About this exercise: Retype the line in which "How do I perform: Click" appears, then every line after it until the records end. Leave out the pictures.

Saved entries:

--------------------------------

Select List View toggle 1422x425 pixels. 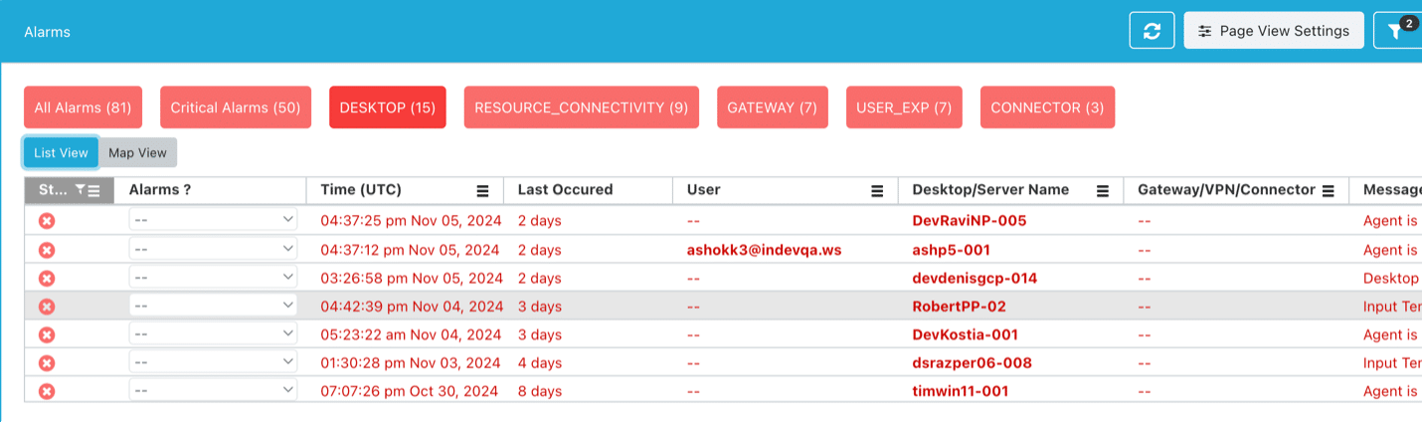[x=61, y=152]
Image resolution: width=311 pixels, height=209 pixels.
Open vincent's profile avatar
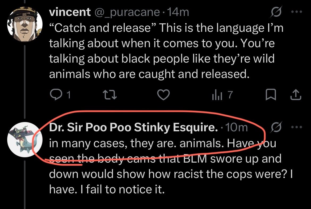25,24
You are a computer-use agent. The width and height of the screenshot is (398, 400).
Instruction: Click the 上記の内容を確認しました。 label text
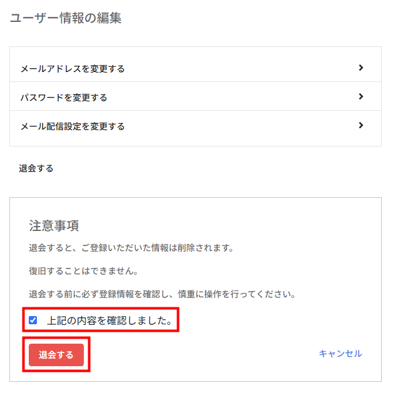[x=110, y=321]
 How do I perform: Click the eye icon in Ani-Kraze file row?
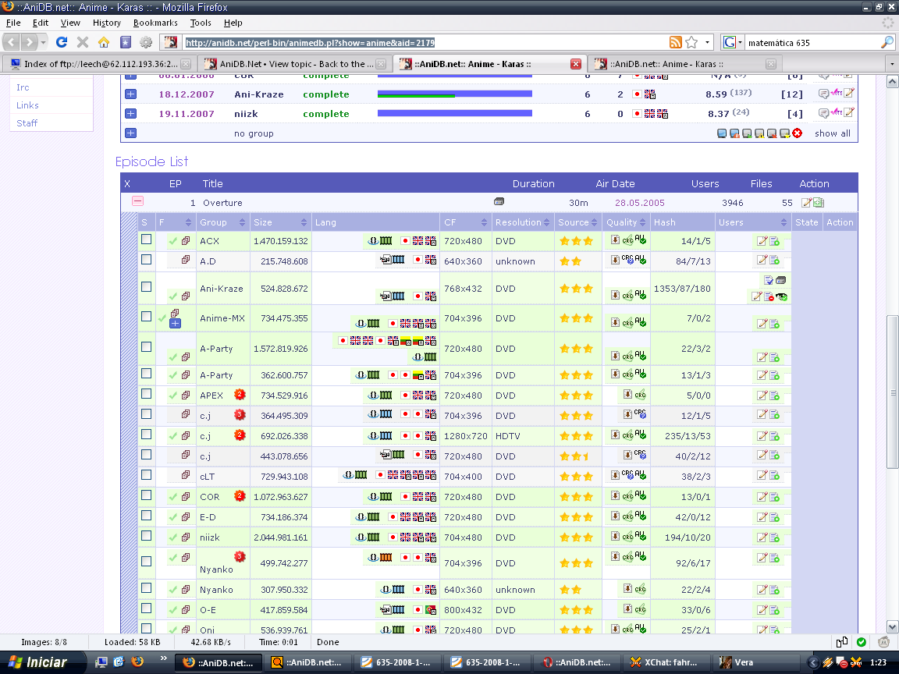pos(781,296)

--------------------------------

Response to the exercise:
 How do I perform: Click the eye icon in Ani-Kraze file row?
pos(781,296)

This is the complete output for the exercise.